Every creature in Australia is out to kill you – and, in George Miller’s extraordinary debut movie, that applies to the human creatures as much as the spiders and snakes who have long been man’s adversary in the brutal Bush. There’s not much story in the Mad Max movies – they don’t need much – but there’s a visceral sense of place, of jeopardy and, in those faraway days before CGI, of reality.
I first saw Mad Max in “my mother’s” cinema in 1979 on my father’s recommendation (an unlikely one, given his general distaste for dystopian sci-fi shoot-’em-ups). Back then, it was perfectly possible to see a film blind, as tabloid newspapers didn’t review many movies, Barry Norman was only on BBC 1 once a week and there was, of course, no internet. And, at a time when multiplexes were just starting to be rolled out and a night at the flicks still comprised a B movie and main feature, you could see a lot of cultish stuff (so long as it wasn’t subtitled – that was for BBC 2 and probably a mite racy for Liverpool). Like most who saw Mad Max first time round, I emerged blinking and shaking after the ride of my life.
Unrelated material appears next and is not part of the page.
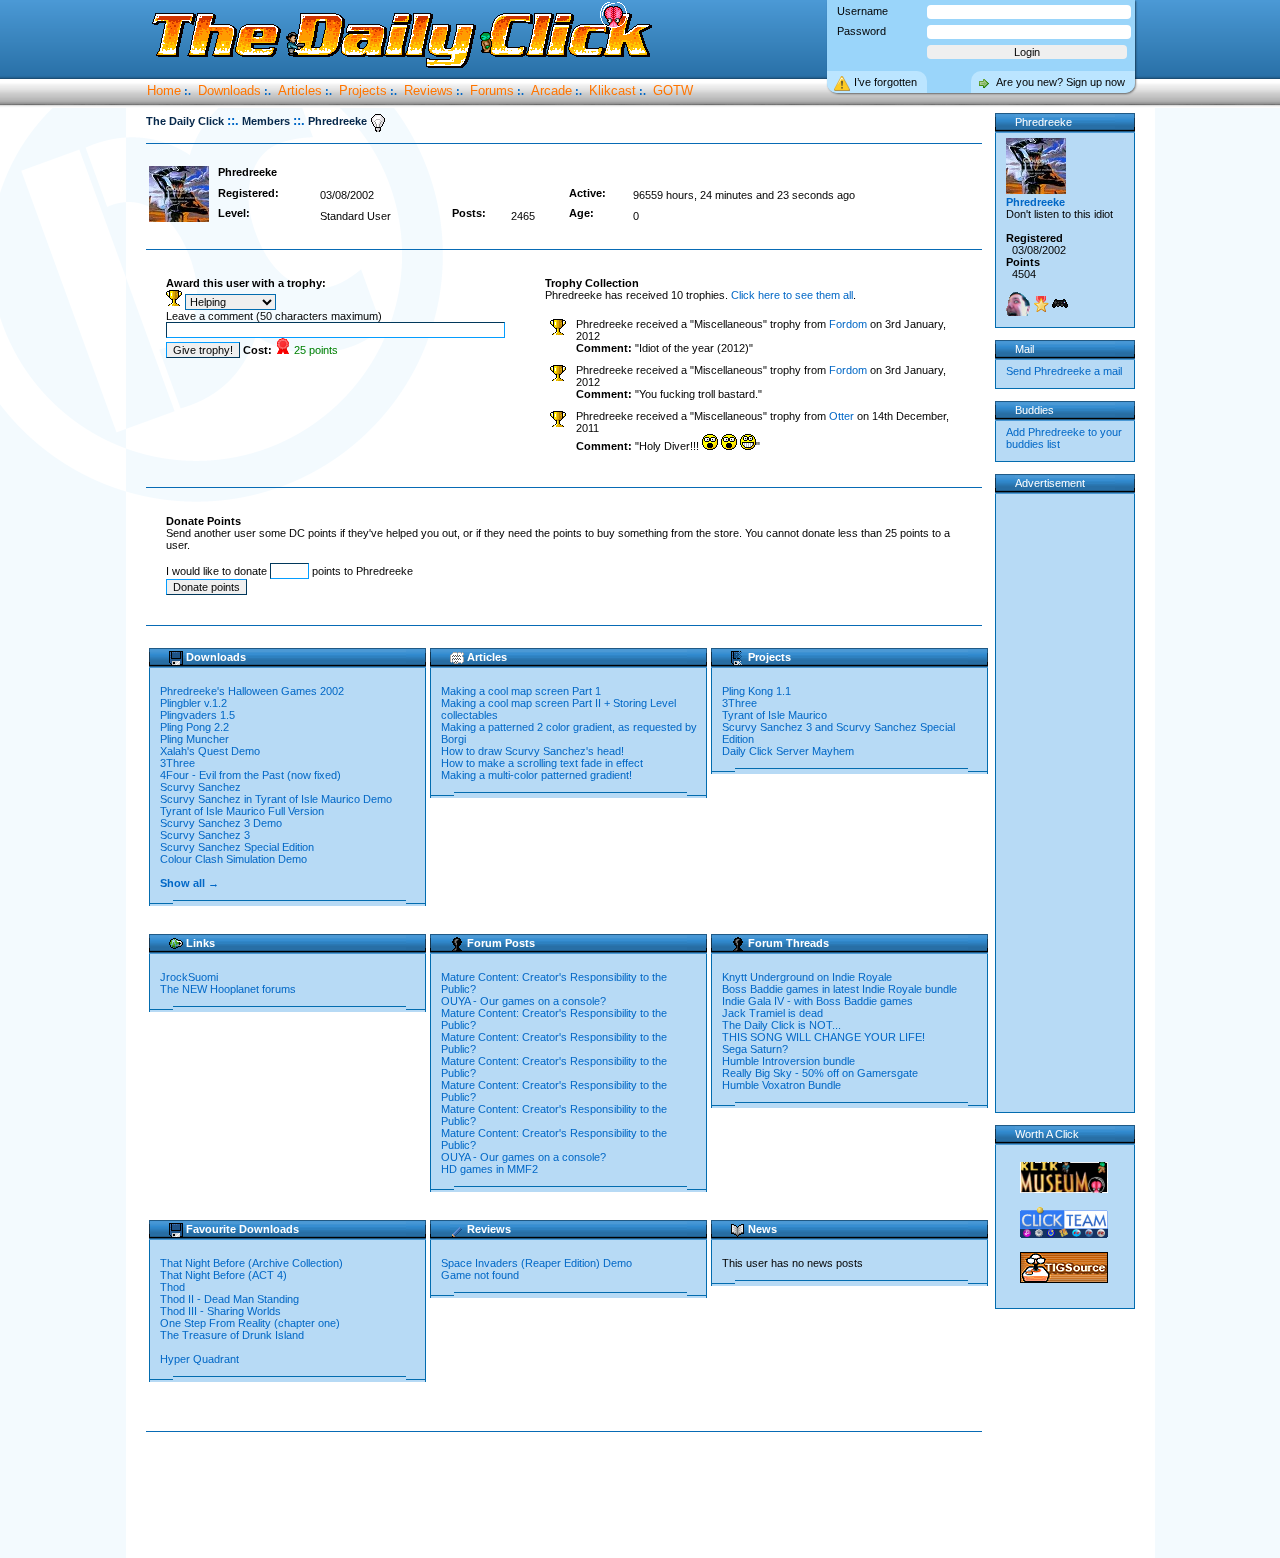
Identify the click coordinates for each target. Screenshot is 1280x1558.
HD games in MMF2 (489, 1169)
We knew more about Mad Max 2, the success of its predecessor making a star of Mel Gibson (not yet bonkers) and the marketing budget set for a mainstream blockbuster release. It was still a shock to the system, its tattooed, post-punk warriors feeling barely human at all in 1981. There had been nothing on screen quite like them before, although since there have been many imitators, especially in computer games.
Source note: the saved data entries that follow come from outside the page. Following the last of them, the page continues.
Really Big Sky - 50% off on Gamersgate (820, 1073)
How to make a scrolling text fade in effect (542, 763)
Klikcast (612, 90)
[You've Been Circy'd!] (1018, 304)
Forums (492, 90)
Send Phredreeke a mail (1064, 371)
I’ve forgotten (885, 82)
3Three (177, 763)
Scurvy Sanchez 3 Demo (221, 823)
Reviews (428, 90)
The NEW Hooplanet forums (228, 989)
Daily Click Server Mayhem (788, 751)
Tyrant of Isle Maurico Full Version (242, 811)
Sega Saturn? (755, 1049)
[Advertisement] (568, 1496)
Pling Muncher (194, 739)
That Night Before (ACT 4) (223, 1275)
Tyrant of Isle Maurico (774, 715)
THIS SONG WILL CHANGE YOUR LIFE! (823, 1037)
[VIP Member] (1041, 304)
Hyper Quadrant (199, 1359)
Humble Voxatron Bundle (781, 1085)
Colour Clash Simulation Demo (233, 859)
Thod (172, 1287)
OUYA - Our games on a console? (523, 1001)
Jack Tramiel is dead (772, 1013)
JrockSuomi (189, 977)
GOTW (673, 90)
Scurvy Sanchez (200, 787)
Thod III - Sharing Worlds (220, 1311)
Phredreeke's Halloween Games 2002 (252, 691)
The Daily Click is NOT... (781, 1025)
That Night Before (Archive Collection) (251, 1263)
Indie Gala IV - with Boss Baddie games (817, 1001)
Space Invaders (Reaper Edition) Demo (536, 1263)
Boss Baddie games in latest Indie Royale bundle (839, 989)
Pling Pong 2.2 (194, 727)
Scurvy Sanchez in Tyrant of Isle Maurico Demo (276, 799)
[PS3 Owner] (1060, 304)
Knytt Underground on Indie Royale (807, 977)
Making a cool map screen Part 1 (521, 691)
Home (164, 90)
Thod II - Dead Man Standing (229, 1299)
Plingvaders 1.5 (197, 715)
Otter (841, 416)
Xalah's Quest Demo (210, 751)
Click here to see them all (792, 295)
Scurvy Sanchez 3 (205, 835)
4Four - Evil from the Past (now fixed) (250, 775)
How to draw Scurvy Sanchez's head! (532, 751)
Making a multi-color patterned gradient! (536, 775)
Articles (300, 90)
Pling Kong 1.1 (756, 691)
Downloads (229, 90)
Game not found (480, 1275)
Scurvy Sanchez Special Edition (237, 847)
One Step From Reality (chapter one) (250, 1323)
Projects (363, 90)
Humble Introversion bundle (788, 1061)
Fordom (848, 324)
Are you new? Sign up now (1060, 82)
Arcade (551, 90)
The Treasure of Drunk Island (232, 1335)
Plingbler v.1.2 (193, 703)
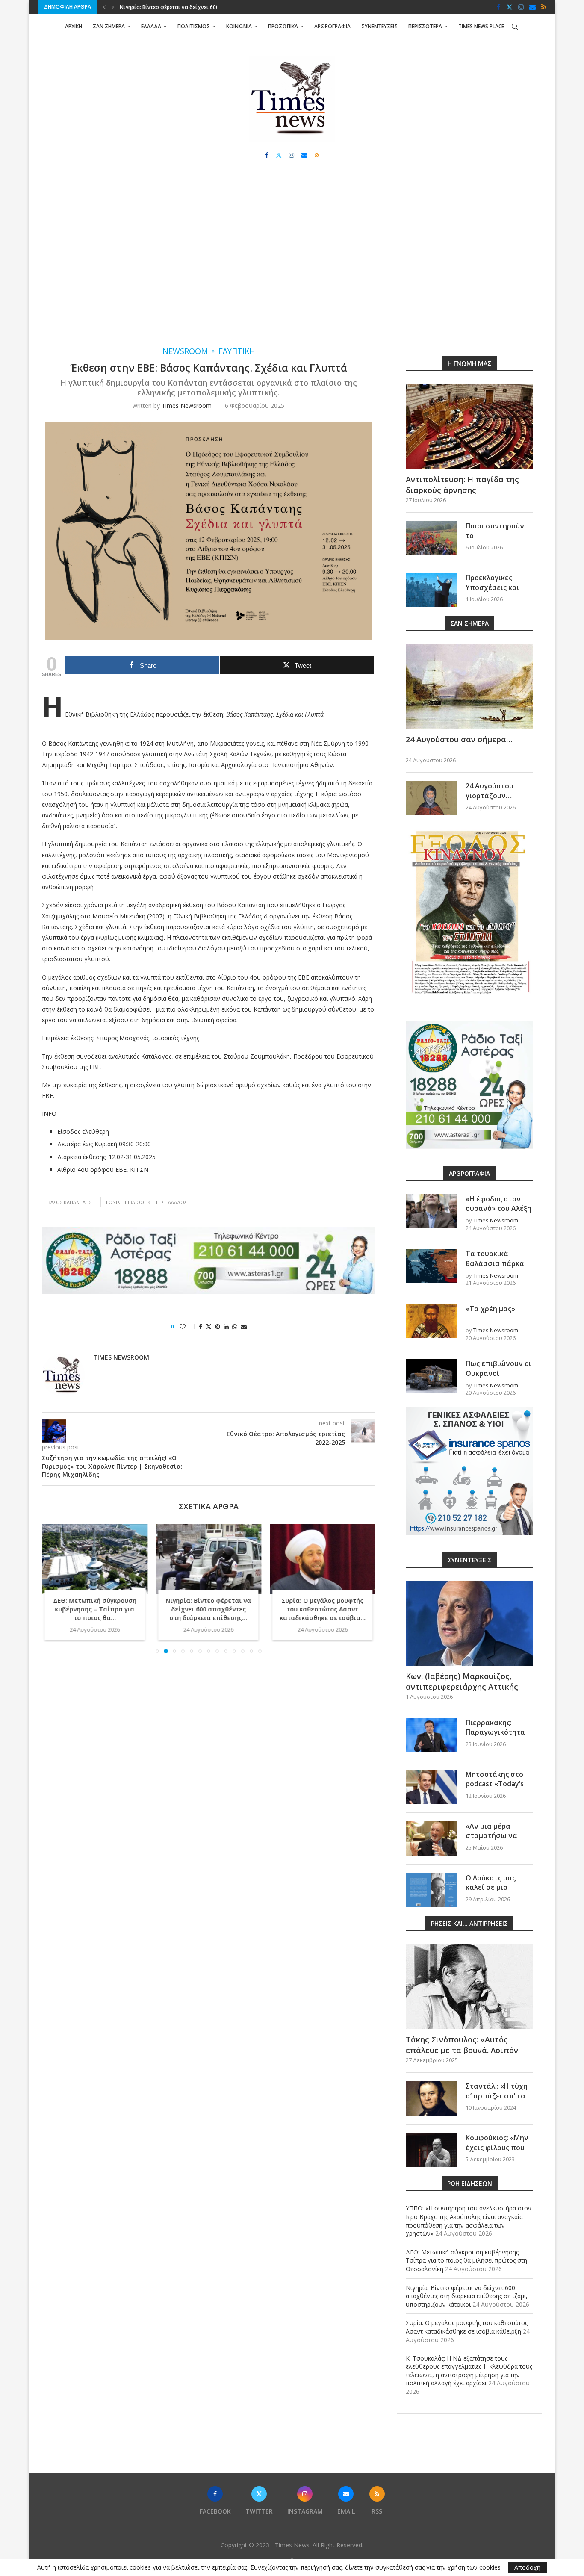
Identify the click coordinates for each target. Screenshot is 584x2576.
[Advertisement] (292, 261)
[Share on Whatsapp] (234, 1326)
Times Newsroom (187, 405)
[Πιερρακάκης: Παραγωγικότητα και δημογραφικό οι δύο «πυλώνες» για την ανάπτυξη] (431, 1735)
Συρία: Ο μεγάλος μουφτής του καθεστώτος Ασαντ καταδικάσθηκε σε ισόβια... (323, 1609)
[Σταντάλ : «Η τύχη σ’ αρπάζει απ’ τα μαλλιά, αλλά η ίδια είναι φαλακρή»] (431, 2098)
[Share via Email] (244, 1326)
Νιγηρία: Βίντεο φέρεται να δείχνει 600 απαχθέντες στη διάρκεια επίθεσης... (208, 1609)
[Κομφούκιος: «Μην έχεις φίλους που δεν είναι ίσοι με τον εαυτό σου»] (431, 2150)
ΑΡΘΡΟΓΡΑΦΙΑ (332, 26)
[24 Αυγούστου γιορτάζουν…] (431, 798)
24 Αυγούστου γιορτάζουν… (489, 790)
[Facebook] (499, 7)
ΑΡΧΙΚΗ (73, 26)
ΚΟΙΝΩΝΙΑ (239, 26)
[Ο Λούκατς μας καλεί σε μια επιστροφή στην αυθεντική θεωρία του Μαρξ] (431, 1890)
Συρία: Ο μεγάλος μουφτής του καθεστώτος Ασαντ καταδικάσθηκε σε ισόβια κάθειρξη (467, 2327)
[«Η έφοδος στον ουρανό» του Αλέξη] (431, 1211)
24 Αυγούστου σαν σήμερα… (459, 739)
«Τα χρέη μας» (490, 1308)
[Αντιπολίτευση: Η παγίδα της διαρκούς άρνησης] (469, 426)
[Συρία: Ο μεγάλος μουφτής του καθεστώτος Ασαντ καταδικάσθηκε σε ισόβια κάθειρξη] (322, 1559)
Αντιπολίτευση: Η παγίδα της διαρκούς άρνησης (462, 484)
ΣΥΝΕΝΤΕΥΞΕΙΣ (379, 26)
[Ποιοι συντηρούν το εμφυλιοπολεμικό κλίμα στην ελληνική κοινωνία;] (431, 538)
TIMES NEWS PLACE (481, 26)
Watching both MMs again now in a double bill on the big screen, the two films seem much more tame – but what they lose in visceral gut-wrenching thrillerdom, they gain in aesthetic pleasure. Everything looks perfect, from the low shots of the high brick walls of the police station in MM1 to the high shots looking down on the pathetic compound of the Eloi-like commune surrounded by their Morlockish enemies in MM2. Australia’s flat land, broken by its spiky rocks, and (especially) its huge sky sending forth that bright, bright light, has never been more integrated into a film and I include Walkabout in that. The big screen, the HD and the sound system of a 21st century cinema create literally different films than the ones you’re familiar with on DVD or Sky Movies. You can’t do epic on a 52 inch screen – but on a 52 feet screen? Well…
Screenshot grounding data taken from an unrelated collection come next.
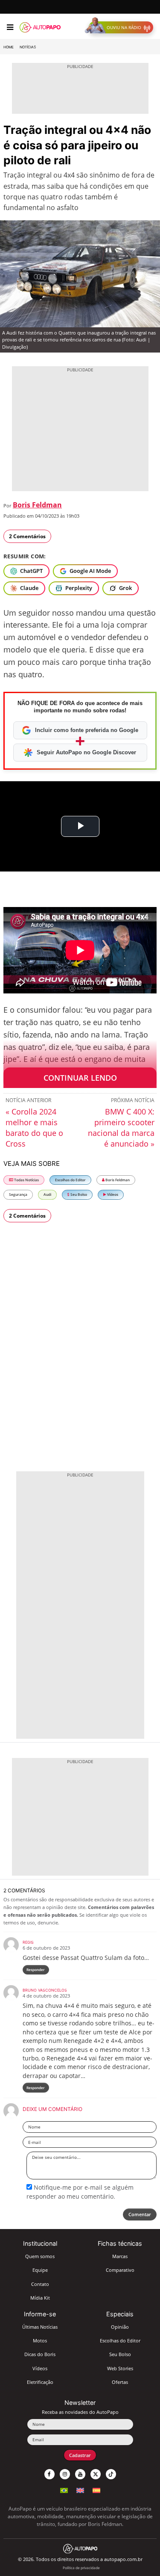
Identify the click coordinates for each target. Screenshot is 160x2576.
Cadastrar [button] (80, 2455)
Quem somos (40, 2256)
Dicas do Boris (39, 2354)
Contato (40, 2284)
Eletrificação (40, 2382)
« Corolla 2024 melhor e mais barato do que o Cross (34, 1127)
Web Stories (120, 2368)
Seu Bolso (78, 1194)
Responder (35, 1969)
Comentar (139, 2214)
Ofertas (120, 2382)
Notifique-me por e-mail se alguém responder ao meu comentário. (80, 2191)
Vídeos (112, 1194)
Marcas (120, 2256)
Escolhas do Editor (70, 1179)
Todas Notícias (26, 1179)
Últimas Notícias (40, 2327)
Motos (40, 2340)
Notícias (28, 47)
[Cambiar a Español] (96, 2489)
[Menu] (10, 27)
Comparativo (120, 2270)
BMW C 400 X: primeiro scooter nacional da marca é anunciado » (121, 1127)
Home (8, 47)
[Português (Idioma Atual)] (64, 2489)
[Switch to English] (80, 2489)
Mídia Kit (40, 2297)
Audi (47, 1194)
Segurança (18, 1194)
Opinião (120, 2327)
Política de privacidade (81, 2567)
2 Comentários (27, 536)
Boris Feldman (37, 505)
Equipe (40, 2270)
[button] (121, 27)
I had wondered whether it would be worth it to make the effort to see such familiar work again – and MM2’s plot is barely more fleshed out than MM1’s – but it was, it really was. Perhaps the same thinking can now be applied to the first two Terminator films and we can see those masterpieces on a double bill on the big screen to support its franchise’s summer reboot too. Indeed, why not reserve one screen on one day per week for a retro-evening giving us 20th century classics in a 21st century cinema. Let’s start with Apocalypse Now and Aguirre – The Wrath of God: because that’s definitely not just messing about in boats.